Evolutionary dynamics of the escape of SARS-CoV-2 from hundreds of antibodies

This repository contains input data, code, and results for the paper "Clonal interference and changing selective pressures shape the escape of SARS-CoV-2 from hundreds of antibodies" by the Matsen group.

As input, we use data from multiple sources, including:

• Deep mutational scanning from Cao et al.
• Neutralization data from Cao et al. and Wang et al.
• SARS-CoV-2 sequences obtained using Nextstrain

Organization of this repository

• data/: a directory with input data
• notebooks/: a directory with Jupyter notebooks, which contain most of the code to perform the analyses
• scripts/: a directory with auxiliary scripts
• ncov-dmsa/: a submodule that uses Nextstrain to curate SARS-CoV-2 sequences
• environment.yml: encodes the conda environment that we used to run the notebooks in notebooks/
• results/: a directory with key results files

The below subsections break down the analysis into five steps. For each step, we describe the code used to run that step and the location of key output files.

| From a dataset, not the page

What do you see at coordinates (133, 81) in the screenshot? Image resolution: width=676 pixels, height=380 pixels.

Step #1: using Nexstrain to curate a set of globally circulating SARS-CoV-2 sequences sampled roughly uniformly over the first 3.5 years of the pandemic

The code to run this step is in the submodule ncov-dmsa/. This submodule is a custom version of the Nextstrain ncov repository, which contains code to compute escape scores from DMS data and to color the output Nextstrain trees based on those scores.

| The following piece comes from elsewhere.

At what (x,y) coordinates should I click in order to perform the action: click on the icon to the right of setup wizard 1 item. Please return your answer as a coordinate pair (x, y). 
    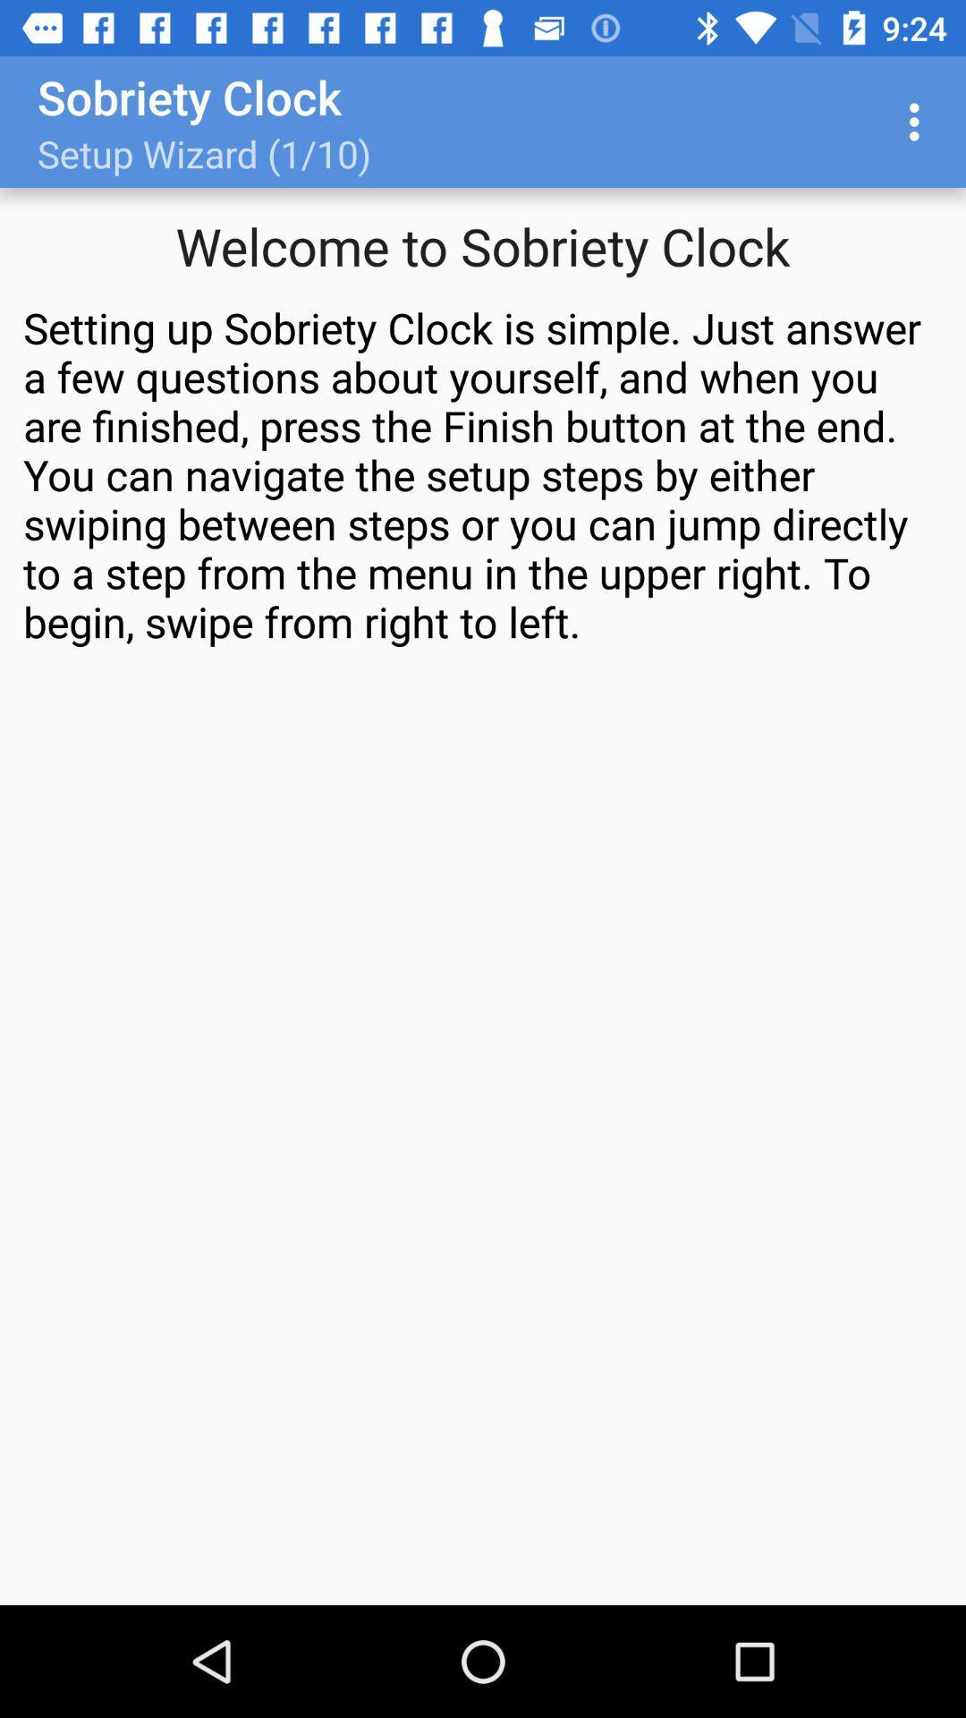
    Looking at the image, I should click on (919, 121).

To carry out this step, we ran the following snakemake command in the submodule's root directory:

snakemake --use-conda --cores <n_cpus> --configfile my_profiles/configs/global_build.yaml --conda-frontend conda

Key results files:

• results/viral_metadata.csv: many of the output files from the above pipeline are large in size. So, we manually created this light-weight file that reports key data relevant to the below analyses. In this file, each row corresponds to a viral sequence sampled in the above pipeline. The following columns report:
  • strain: the name of the sequence.
  • all_aa_substitutions: the set of amino-acid mutations in that sequence's spike protein relative to the Wuhan-Hu-1 reference strain (see the column ), the year the sequence was sampled, and the Nextstrain clade associated with the sequence.
  • date: the date the sequence was sampled. The year column gives the date as a decimal in years.
  • clade: gives the clades we used in our analysis. The column Nextstrain_clade gives the raw clade names generated from the Nextstrain pipeline. These names differ from the ones in the clade column in a few minor ways (we merged three clades associated with Delta, and updated the paranthetical names to be more descriptive).
• Additional files that are larger in size, such as the multiple sequence alignment of spike sequences used to compute viral escape scores, are available upon request.
• ncov-dmsa/auspice/: this folder contains the pylogenetic tree generated from the above Nextstrain pipeline. The tree can be vizualized by dragging and dropping the files onto https://auspice.us/, or by running the following command in the ncov-dmsa directory using the Nextstrain software package: nextstrain view auspice/. The tree can be colored using different options present in the color by dropdown menu.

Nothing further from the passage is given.